_PROBLEM DETAILS_
The expected output is each line below containing "after", copied in full.

━━━━━━━━━━━━━━━━

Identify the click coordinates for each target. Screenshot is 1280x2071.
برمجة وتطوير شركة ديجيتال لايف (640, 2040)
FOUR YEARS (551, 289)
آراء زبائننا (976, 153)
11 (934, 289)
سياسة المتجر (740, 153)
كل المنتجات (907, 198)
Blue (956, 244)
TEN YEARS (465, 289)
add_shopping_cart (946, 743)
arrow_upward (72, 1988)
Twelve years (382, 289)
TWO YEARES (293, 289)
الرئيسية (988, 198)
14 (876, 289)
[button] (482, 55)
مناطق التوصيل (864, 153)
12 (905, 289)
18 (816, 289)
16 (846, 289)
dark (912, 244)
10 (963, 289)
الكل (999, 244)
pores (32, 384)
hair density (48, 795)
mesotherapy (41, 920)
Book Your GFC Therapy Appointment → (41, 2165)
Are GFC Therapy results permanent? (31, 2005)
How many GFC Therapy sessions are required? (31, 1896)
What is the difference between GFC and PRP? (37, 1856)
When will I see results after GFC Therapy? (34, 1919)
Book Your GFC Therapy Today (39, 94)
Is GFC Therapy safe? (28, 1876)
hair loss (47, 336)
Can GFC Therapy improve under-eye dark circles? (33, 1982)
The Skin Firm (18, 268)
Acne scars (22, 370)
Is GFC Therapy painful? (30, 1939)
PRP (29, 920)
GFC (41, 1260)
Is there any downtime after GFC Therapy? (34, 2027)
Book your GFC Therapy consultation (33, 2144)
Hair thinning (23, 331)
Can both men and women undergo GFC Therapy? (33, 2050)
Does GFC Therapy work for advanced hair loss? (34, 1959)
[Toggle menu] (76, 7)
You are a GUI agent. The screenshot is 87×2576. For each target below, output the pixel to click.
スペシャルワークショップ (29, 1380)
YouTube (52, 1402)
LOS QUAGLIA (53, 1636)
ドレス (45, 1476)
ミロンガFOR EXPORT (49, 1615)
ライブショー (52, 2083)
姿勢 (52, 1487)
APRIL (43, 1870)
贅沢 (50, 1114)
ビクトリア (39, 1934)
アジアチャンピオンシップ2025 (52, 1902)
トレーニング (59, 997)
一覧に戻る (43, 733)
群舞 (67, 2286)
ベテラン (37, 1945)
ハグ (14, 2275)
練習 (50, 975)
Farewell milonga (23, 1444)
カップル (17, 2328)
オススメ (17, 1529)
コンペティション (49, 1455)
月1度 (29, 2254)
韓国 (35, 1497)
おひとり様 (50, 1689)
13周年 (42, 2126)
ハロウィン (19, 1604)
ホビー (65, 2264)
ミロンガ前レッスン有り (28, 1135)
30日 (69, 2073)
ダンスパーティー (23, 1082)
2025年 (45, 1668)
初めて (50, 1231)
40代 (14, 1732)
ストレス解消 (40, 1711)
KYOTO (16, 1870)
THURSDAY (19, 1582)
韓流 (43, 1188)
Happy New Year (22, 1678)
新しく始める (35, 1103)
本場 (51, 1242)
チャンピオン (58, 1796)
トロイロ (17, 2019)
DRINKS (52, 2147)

━━━━━━━━━━━━━━━━

_RESULT FOR THIS TASK_
When will I see results after GFC Therapy? (34, 1919)
Is there any downtime after GFC Therapy? (34, 2027)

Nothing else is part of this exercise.